Better to do it the fishless cycle way, storiwyr gave you the link in a previous post ^^^^


----------



## Storiwyr (Apr 24, 2012)

Cessna, I see you're in Washington State. Dawg2012 and I are both in Portland, OR. There are places you can easily get shellies here if Portland isn't too far a drive for you ... I have a Tang tank with multies in it, Dawg has multies and Ocellatus in various tanks. If you need some store names, drop me a PM.


----------



## cessna1466u (Jul 21, 2012)

Thanks Storiwyr, I was just in Portland over the weekend. We went to the Zoo then to Rockaway beach to do some crabbing with the kids. I do want some address, I will PM you. When you say you have a Tang tank with Multies you mean multi varities of cichlids?


----------



## Storiwyr (Apr 24, 2012)

cessna1466u said:


> "(Also, shell dwellers are amazingly fun. That's MY personal plug! "
> 
> I have seen these shell dwellers, are they compatible with the African Cichlids I see at the stores? Like the jack dempsey, peacocks, and electric yellows? the kids would love them.


In the size of tank you have, the species/types you name would not work very well. Jack Dempseys are also not Africans (I don't think?) and have different needs for water parameters. Shellies have all a ton of attitude, and in that length of tank, you might be able to keep Cyps as well. My 75gallon Tang tank currently has multies and Cyps, although later it will have some other species as well ... it's already fun to watch!

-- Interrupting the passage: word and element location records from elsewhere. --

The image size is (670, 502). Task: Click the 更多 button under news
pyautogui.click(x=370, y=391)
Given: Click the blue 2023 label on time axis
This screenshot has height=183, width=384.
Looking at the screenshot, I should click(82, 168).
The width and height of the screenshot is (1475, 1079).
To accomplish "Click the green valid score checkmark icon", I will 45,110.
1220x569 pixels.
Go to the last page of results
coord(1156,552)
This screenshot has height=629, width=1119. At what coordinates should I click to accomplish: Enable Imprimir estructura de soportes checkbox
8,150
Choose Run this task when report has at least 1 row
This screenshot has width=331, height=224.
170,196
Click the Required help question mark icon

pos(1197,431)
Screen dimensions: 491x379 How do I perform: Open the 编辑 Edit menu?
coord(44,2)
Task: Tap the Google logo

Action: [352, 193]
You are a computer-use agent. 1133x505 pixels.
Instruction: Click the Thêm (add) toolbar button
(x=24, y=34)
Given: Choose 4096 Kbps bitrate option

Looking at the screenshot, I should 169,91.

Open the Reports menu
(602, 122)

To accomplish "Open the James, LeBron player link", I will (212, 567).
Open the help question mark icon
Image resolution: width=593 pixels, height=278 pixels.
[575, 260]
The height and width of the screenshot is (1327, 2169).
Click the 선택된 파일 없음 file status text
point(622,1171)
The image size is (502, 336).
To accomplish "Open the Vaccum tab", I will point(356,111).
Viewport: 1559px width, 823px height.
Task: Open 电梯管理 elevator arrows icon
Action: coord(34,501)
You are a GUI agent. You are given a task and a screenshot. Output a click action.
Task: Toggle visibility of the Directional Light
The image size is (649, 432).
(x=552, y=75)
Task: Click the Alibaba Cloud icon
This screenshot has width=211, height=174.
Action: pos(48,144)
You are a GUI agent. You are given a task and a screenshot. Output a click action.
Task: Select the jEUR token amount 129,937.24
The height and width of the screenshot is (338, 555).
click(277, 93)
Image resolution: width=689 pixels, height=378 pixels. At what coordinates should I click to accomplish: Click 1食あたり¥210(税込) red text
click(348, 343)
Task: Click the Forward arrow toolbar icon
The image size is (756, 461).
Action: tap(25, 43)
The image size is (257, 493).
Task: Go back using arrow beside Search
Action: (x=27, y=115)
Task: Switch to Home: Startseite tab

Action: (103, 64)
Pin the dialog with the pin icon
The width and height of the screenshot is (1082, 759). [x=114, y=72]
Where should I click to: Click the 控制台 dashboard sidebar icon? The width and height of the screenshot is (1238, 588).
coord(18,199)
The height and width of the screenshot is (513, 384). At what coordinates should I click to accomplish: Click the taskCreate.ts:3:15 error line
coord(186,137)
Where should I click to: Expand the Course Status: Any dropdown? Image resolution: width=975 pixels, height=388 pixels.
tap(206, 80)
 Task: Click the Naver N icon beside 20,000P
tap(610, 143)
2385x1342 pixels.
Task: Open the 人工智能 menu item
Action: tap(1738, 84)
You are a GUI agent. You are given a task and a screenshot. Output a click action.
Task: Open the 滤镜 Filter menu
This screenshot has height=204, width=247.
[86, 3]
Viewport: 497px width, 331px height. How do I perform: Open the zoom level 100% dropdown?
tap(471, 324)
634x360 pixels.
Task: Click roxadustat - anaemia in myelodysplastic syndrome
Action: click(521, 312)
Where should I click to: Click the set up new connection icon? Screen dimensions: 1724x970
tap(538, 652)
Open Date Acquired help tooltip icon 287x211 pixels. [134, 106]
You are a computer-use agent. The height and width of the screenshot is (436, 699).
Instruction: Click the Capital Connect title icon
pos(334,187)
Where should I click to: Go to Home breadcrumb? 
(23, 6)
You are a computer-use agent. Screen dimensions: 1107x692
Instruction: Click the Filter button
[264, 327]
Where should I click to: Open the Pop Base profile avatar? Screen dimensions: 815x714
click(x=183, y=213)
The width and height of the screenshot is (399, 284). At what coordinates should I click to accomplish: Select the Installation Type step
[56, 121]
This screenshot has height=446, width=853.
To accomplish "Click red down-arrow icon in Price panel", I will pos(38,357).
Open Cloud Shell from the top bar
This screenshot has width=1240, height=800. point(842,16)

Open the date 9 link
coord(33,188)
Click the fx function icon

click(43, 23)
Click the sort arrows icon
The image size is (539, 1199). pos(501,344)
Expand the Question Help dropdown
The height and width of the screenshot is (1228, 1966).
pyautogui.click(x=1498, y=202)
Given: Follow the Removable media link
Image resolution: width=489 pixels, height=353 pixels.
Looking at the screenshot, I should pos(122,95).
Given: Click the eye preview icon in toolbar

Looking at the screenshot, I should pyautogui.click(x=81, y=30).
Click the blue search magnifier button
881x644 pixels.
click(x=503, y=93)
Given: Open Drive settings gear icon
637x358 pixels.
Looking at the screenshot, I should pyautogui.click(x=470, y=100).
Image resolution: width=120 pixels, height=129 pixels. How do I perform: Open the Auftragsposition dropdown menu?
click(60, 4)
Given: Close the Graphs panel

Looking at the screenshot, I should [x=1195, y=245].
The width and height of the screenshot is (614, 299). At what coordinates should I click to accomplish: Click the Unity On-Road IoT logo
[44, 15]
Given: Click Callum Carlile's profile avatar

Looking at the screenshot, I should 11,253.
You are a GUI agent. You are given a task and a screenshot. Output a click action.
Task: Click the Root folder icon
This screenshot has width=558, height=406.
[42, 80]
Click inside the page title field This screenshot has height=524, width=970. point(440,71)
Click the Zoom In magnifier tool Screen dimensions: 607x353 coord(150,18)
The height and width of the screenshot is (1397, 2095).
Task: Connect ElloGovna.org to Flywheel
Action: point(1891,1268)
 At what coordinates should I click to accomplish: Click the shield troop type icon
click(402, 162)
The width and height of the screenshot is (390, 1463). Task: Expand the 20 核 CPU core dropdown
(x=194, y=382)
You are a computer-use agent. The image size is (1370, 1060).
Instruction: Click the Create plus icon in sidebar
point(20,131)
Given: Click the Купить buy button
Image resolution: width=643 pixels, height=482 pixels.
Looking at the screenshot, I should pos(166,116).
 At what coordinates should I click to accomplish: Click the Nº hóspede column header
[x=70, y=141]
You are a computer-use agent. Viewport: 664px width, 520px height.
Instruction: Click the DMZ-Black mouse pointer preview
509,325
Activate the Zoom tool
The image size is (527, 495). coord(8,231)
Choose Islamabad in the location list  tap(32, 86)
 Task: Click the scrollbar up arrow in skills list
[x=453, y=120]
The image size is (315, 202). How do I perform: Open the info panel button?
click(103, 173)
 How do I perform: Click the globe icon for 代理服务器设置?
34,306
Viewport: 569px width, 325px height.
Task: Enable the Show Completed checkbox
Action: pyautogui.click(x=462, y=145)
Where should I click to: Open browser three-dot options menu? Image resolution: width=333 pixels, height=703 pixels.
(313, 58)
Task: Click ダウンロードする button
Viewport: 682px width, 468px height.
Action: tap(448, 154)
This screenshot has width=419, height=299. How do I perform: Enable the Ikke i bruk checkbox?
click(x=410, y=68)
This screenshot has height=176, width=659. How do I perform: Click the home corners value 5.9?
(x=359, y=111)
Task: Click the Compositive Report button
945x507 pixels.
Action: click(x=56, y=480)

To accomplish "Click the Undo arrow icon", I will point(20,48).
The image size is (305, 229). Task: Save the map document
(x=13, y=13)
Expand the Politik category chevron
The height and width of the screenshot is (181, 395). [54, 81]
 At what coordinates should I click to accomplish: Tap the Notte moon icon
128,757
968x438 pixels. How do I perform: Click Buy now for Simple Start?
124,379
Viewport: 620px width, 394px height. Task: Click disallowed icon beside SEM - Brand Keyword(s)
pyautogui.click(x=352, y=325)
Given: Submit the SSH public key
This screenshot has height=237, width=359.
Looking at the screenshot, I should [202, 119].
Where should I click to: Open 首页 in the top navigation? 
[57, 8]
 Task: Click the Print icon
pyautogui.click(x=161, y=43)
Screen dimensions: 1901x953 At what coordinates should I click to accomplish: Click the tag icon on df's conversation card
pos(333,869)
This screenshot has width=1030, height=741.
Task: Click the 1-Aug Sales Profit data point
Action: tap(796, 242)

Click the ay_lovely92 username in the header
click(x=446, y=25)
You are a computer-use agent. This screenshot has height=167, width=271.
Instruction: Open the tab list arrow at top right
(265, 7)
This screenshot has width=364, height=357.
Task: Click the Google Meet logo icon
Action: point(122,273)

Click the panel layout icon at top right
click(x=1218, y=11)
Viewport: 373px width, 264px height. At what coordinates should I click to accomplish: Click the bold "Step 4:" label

There's a short clip of my tank ... ignore the random Sheryl Crow in the background and my lack of filming skills, I still haven't figured out this newfangled smart phone business.  "Multies" are sort of the pet name hobbyists use for Lamprologus multifasciatus, which is a species of shell dweller. 

As for the magic petstore juice ... I have come to the conclusion, though others may have differing opinions ... that you should never trust a product that claims to instant-cycle your tank. It just doesn't seem to work that way. Sometimes you can use a reputable product (like Dr. Tim's) as an emergency method when you have an already stocked tank that either loses its cycle or else was never cycled in the first place because you didn't know it needed to be. The best situation for your fish is going to be to cycle it BEFOREhand. You can try using a product like Dr. Tim's to speed it up significantly ... that's what I'm going to be doing with the 20g I'm setting up right now. But it won't instant cycle.

One thing you should always have in the back of your mind is that a fish store/pet store is a business. Sometimes (not ALL the time, but sometimes) you will run into people who will tell you wrong information because they think they can make more money that way. Just keep it in the back of your head.


----------



## Iggy Newcastle (May 15, 2012)

A quick word of advice...

Some stores will tell you that whatever fish you're interested in will work in your size tank. The big monopoly stores have every cichlid labeled with a minimum tank size of 29 gallons, which isn't the case with any of their fish. Come here for stocking suggestions- sometimes it's not what you want to hear, but you'll be getting REAL info to start you off with the best chance of success.

Also, without any established media, there is no way you're tank is cycled. While you're checking tank water parameters, check your tap water as well. Look for any ammonia or nitrates right out of the faucet(hopefully 0), and your pH.

You are limited with your size tank, but there are still plenty of possibilities to get some sweet fish for your family to enjoy. It may seem a bit overwhelming to start, but doing your homework is key.

Good luck


----------